PPP doesn't have any new polling this week, though they promise new numbers in both New Hampshire and South Carolina by the end of the weekend. That did not stop them from crunching numbers, however. They analyzed their 2011 polling pairing the president and Mitt Romney. Their findings are extraordinarily interesting, and portend a real coin-flip election if Romney can survive and make his way to the Republican nomination.
Speaking of the Republican nomination, let's talk about today's polling of the GOP sweepstakes.
When the teevee pundits and journalists are poring over the data from New Hampshire roughly 140-145 hours from now, remember these two polls. These polls were the last ones taken before the results in Iowa were (ahem) known.
In other words, treat these as a baseline. Rick Santorum, in all probablility, will get a bounce out of Iowa. Whether or not his plausibility as a player for the nomination is legit or not will depend on the size and staying power of said bounce.
Bachmann is out (or ... um ... suspended), and Perry is clinging to a pretty tiny thread. Those votes should go Santorum's way. In New Hampshire, as you can see, that doesn't mean diddly squat. Even if he somehow took all of the support once set aside for Perry and Bachmann, he'd still need to help to climb into double digits. And even in the national numbers, where Perry and Bachmann aren't quite as pathetic, it is still not a game changer. Even if Santorum got 100 percent of the supporters for these two flagging candidacies, he'd still only make it to 19 percent, and he'd still be looking up at both Romney and Gingrich.

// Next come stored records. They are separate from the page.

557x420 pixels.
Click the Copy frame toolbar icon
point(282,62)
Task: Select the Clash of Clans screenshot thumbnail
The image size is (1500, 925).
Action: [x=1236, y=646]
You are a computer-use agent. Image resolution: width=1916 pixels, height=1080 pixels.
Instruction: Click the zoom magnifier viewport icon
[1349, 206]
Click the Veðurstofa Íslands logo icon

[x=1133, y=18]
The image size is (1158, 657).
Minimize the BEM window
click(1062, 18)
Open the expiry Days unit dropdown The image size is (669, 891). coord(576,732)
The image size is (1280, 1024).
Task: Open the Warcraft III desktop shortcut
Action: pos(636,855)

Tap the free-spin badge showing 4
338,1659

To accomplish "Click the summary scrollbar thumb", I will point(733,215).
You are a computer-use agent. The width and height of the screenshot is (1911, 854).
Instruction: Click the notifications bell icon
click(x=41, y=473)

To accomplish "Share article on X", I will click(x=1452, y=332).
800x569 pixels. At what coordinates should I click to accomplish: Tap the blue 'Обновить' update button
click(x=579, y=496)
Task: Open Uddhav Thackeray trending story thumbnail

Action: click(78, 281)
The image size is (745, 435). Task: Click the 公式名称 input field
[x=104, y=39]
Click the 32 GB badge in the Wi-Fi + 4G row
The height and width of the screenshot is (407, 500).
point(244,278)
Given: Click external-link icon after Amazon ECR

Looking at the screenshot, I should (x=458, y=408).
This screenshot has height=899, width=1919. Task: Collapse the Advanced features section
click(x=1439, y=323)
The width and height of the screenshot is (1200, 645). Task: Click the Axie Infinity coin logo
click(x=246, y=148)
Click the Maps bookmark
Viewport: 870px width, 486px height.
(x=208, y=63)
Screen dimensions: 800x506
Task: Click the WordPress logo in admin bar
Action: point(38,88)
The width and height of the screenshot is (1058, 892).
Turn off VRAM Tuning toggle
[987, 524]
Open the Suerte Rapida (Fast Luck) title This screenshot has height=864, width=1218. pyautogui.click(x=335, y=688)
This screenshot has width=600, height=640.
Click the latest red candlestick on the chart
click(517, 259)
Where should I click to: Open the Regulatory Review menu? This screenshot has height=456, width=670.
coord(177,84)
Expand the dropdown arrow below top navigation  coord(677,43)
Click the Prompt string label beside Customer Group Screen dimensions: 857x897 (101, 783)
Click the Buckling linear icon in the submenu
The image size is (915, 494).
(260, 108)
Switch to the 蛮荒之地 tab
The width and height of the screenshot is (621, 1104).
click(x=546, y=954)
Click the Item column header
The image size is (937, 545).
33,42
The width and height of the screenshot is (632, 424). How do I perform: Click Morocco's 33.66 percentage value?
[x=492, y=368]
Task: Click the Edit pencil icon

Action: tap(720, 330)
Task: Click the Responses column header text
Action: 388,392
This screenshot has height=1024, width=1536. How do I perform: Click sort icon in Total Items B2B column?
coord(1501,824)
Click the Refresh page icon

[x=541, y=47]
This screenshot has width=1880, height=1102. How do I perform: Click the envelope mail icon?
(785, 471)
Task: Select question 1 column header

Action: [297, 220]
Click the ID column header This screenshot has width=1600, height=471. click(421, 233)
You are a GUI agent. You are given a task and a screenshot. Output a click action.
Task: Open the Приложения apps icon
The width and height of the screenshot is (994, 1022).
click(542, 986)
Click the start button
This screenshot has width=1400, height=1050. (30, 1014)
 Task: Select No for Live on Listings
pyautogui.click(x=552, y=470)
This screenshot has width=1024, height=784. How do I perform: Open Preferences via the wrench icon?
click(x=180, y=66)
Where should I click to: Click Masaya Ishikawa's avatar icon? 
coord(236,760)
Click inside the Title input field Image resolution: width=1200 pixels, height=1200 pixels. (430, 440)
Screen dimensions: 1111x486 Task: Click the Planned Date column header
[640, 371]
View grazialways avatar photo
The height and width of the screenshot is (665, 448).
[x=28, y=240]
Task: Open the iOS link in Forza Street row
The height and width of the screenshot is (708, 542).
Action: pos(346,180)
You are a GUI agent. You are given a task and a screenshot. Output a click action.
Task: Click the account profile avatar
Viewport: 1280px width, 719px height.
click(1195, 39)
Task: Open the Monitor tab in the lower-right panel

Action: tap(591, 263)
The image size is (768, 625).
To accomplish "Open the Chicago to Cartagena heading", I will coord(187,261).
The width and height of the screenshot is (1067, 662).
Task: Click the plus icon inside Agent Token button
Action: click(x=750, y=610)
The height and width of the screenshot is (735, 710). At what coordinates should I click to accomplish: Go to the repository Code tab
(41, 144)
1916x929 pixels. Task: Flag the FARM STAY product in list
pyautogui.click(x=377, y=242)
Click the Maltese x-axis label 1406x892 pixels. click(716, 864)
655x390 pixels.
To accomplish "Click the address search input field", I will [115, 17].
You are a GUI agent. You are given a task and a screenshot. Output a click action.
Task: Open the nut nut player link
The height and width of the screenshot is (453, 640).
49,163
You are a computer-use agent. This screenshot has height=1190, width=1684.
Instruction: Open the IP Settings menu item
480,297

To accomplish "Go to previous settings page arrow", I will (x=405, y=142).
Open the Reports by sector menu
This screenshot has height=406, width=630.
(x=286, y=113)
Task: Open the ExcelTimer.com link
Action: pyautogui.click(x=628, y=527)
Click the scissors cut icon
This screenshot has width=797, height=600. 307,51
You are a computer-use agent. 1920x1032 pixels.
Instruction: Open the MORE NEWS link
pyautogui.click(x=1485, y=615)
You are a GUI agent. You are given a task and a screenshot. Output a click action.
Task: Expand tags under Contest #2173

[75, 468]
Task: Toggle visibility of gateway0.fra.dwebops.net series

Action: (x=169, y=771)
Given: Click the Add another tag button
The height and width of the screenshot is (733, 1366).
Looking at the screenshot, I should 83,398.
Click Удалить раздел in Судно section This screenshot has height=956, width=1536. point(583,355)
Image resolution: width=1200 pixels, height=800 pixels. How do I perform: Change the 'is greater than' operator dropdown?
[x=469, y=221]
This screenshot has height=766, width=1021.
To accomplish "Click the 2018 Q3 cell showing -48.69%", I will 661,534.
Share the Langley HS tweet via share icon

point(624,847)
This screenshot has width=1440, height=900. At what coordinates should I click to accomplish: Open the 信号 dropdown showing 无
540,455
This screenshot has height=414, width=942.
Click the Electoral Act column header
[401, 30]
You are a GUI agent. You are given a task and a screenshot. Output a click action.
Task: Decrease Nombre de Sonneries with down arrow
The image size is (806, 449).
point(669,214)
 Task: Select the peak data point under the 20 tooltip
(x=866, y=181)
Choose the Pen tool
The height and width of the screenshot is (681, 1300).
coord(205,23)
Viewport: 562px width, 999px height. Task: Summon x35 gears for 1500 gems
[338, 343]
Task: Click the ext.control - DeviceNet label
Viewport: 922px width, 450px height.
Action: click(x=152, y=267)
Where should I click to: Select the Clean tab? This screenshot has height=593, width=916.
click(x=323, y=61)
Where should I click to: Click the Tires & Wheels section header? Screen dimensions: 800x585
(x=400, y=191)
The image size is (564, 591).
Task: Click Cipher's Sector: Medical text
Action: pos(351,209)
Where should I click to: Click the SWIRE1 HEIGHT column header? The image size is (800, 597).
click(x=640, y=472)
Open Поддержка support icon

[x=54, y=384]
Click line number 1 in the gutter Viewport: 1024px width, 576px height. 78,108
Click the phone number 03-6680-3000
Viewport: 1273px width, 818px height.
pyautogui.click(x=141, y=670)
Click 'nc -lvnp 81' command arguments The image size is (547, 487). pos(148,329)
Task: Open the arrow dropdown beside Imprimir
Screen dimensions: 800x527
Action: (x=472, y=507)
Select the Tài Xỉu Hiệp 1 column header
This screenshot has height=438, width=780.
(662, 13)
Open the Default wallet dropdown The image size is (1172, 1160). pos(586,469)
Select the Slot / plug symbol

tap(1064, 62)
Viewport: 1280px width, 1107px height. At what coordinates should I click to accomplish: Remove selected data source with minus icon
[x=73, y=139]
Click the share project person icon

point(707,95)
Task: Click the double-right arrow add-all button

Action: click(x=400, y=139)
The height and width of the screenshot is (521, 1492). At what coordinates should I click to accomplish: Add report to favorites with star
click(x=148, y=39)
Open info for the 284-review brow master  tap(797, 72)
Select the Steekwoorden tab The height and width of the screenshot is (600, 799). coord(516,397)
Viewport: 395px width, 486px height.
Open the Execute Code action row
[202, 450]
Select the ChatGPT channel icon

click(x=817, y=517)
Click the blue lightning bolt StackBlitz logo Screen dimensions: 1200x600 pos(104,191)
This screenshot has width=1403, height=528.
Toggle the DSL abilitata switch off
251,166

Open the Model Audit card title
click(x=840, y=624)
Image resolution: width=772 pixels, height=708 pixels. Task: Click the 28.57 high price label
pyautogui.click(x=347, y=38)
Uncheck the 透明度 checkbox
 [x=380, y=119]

Santorum's path to relevance in the GOP race is simple--he's going to need for Gingrich supporters to start to see the writing of the wall. If Gingrich remains in double digits, it is hard to see where Santorum earns the nomination. So, in the coming days, watch Gingrich's share in that Gallup tracking poll. If he begins to drop into the teens, and Santorum creeps up into double digits, Romney still may have a legitimate fight for the GOP nomination. If Gingrich manages to staunch the bleeding, and stays roughly where he is today, that'll give him enough cause to stick around. If that happens, Romney remains the betting favorite, even if he cannot seem to climb out of the twenties.
So, in the coming days, look at Romney v. Santorum in these two tracking polls.
If we use these polls as a baseline, Santorum is 18 percent behind Romney nationally, and a rather intimidating 37 percent behind him in New Hampshire.
In both cases, the "Santorum Surge" is present from last week, but the impact is rather muted. When Gallup released their last poll of 2011 right before New Year's weekend, the national margin was 21 points, with Romney at 26 percent and Santorum at 5 percent. When Suffolk started their daily tracking poll in New Hampshire by going in the field late last week, the margin was 38 points, with Romney at 41 percent and Santorum at 3 percent.
Therefore, the numbers today do not reflect the same meteoric rise that we saw propel Santorum into the deadlock with Romney that we saw in Iowa. But now, Santorum has become the next anti-Romney in the eyes of the press. What he does with that in the polling over the next few days will be extraordinarily interesting to watch.